Au cours de ce vendredi de deuil national, il s’agissait de faire table rase des batailles politiques du passé. L’heure est au recueillement et au consensus affiché pour dire au revoir à ce grand baobab qui vient de s’incliner, démocrate pragmatique, républicain dans l’âme et amoureux de culture à la générosité légendaire, qui avait coutume de dire qu’il avait le Mali ”chevillé au corps”.

”Il n’avait aucune amertume et n’en voulait à personne”, a relevé, au pupitre, Boubacar Keïta, son troisième fils, retraçant brièvement les dernières semaines de son père président qui, depuis son retrait forcé de la vie politique, ”suppliait presque ses interlocuteurs de venir en aide à ceux qui ont la lourde charge du Mali aujourd’hui”.

A ceux qui l’avaient renversé, l’ancien président IBK avait, selon son entourage, pardonné leur geste. S’abstenant de tout commentaire public sur la situation politique nationale, et malgré son vœu ardent de se plonger dans sa riche bibliothèque, il n’arrivait pas à se désintéresser des problèmes du Mali. Cela le rongeait plus que tout, a souligné Aminata Jeanne Keïta, une des petites-filles de l’ancien président, face à une assemblée constituée principalement d’invités maliens.

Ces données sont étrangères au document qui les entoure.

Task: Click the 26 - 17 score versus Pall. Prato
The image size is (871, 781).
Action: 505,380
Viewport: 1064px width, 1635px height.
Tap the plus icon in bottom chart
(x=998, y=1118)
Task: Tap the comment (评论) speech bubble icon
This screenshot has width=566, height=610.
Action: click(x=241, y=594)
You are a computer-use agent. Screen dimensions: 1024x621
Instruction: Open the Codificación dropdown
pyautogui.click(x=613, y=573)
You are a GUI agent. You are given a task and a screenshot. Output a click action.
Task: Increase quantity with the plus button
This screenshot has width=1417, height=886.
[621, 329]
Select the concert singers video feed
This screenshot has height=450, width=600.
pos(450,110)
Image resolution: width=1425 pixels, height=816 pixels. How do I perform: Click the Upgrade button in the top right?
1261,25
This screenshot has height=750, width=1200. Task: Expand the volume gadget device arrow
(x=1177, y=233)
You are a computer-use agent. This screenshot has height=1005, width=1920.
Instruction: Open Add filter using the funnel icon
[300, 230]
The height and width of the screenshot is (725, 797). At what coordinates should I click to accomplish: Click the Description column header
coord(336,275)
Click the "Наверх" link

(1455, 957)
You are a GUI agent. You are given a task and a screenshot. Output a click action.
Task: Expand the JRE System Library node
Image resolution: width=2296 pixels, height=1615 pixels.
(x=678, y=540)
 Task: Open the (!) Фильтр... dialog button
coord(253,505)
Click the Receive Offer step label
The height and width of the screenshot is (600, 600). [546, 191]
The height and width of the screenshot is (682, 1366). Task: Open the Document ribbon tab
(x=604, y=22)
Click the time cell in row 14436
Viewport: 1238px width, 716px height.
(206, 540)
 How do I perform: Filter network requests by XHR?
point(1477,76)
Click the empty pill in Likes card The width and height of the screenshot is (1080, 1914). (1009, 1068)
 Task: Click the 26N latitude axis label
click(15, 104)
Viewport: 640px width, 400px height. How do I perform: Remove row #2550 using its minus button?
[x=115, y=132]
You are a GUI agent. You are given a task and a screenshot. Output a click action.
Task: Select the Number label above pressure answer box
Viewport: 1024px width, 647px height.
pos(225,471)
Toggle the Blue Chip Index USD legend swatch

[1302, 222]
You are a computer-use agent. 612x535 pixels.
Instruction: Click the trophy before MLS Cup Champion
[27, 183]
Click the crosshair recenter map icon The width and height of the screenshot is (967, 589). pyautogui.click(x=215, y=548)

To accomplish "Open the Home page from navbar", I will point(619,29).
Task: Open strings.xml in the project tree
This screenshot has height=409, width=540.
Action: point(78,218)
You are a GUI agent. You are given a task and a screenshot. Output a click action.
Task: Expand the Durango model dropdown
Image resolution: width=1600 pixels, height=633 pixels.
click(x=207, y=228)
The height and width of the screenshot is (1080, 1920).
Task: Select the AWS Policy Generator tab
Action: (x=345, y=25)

Après les témoignages de la famille ainsi que des collaborateurs politiques du défunt Président, entre autres Me Kassoum Tapo, Amadou Koïta, etc. suivis de la sonnerie aux morts et du défilé militaire, les remerciements du Président Goïta, à l’endroit de toutes les personnalités qui ont effectué le déplacement à cette occasion, ont été transmis par le Chef du Gouvernement, Dr Choguel Kokalla Maïga. 

Dans leurs différents discours, tous les intervenants se sont penchés sur les mérites humains de l’homme, son patriotisme et son amour pour le Mali. Aux dernières minutes de sa vie, il tenait toujours le Mali dans son cœur, avoue un des proches du défunt.

Le corps de l’ex-Président a ensuite été remis à sa famille pour les prières mortuaires à son domicile à Sébéniocoro. De sources proches de la famille, l’ancien Président IBK serait inhumé à son domicile à Sébénicoro.

DES ABSENCES DE MARQUE

Un absent de marque de la cérémonie : Karim Keïta, fils aîné de l’ancien président. Celui qui fut président de la commission défense de l’Assemblée nationale se trouve, depuis l’été 2021, sous le coup d’un mandat d’arrêt pour sa présumée implication dans l’assassinat du journaliste malien Birama Touré, disparu en 2016. Karim Keïta s’est réfugié en Côte d’Ivoire.

Signe de l’isolement croissant du pays, les funérailles de l’ancien dirigeant ont été marquées aussi par d’autres absences. D’abord celle des délégations de chefs d’Etat membres de la Communauté économique des Etats d’Afrique de l’Ouest (Cédéao). La junte ayant, malgré les pressions internationales, décidé de ne pas rendre le pouvoir comme promis à l’issue d’élections, le 27 février, le Mali a été placé sous embargo par ses voisins. En janvier, après l’annonce par les putschistes d’une transition qui durerait six ans et demi, l’organe sous-régional a prononcé de lourdes sanctions, notamment économiques et financières, contre le pays et la fermeture des frontières. Ce 21 janvier, seule une délégation venue de Guinée était présente. Comme le Mali, la Guinée aussi est dirigée par un jeune colonel, Mamadi Doumbouya, lui-même ayant renversé le président Alpha Condé en septembre 2021. Cependant, certains pays étaient représentés par leurs Ambassadeurs accrédités au Mali.

Il faut noter que le Président de la République, le Colonel Assimi Goïta, à travers le décret N° 0015 en date du 20 janvier 2022, a décrété un deuil national de trois (03) jours allant du vendredi 21 janvier au dimanche 23 janvier.